[Stored data]
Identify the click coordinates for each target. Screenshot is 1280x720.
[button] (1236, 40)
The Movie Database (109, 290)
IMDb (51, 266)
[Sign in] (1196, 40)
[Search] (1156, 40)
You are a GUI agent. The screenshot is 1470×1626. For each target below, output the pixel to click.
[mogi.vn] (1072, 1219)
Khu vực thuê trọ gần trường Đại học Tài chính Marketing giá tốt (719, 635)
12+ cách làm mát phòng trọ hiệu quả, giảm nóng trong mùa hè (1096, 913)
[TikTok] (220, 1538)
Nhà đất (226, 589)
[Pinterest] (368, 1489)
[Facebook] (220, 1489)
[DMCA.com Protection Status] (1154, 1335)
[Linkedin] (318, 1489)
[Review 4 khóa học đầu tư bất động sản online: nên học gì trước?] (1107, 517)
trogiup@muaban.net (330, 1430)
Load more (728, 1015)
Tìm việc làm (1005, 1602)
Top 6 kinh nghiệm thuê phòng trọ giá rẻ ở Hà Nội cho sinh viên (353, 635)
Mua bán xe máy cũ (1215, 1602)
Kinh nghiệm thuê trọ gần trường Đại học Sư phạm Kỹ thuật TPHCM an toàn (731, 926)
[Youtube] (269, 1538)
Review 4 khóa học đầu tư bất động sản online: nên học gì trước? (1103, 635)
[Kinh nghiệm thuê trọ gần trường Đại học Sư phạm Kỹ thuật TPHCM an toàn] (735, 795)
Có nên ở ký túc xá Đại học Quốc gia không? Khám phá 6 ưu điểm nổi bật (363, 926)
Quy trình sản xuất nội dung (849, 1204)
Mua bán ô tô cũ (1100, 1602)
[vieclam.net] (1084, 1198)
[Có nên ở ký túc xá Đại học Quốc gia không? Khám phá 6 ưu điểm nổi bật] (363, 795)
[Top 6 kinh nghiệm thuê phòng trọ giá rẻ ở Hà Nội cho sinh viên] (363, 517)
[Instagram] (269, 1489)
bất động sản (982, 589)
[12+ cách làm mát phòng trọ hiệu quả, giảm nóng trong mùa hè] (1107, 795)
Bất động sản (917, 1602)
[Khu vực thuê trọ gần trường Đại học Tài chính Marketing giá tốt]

**WORK REQUIRED**
Looking back over the data above, restate word for word the lines that begin at the line with "[button] (1236, 40)" and end at the line with "Mua bán xe máy cũ (1215, 1602)", inclusive.

**SOLVED PROBLEM**
[button] (1236, 40)
The Movie Database (109, 290)
IMDb (51, 266)
[Sign in] (1196, 40)
[Search] (1156, 40)
You are a GUI agent. The screenshot is 1470×1626. For each target below, output the pixel to click.
[mogi.vn] (1072, 1219)
Khu vực thuê trọ gần trường Đại học Tài chính Marketing giá tốt (719, 635)
12+ cách làm mát phòng trọ hiệu quả, giảm nóng trong mùa hè (1096, 913)
[TikTok] (220, 1538)
Nhà đất (226, 589)
[Pinterest] (368, 1489)
[Facebook] (220, 1489)
[DMCA.com Protection Status] (1154, 1335)
[Linkedin] (318, 1489)
[Review 4 khóa học đầu tư bất động sản online: nên học gì trước?] (1107, 517)
trogiup@muaban.net (330, 1430)
Load more (728, 1015)
Tìm việc làm (1005, 1602)
Top 6 kinh nghiệm thuê phòng trọ giá rẻ ở Hà Nội cho sinh viên (353, 635)
Mua bán xe máy cũ (1215, 1602)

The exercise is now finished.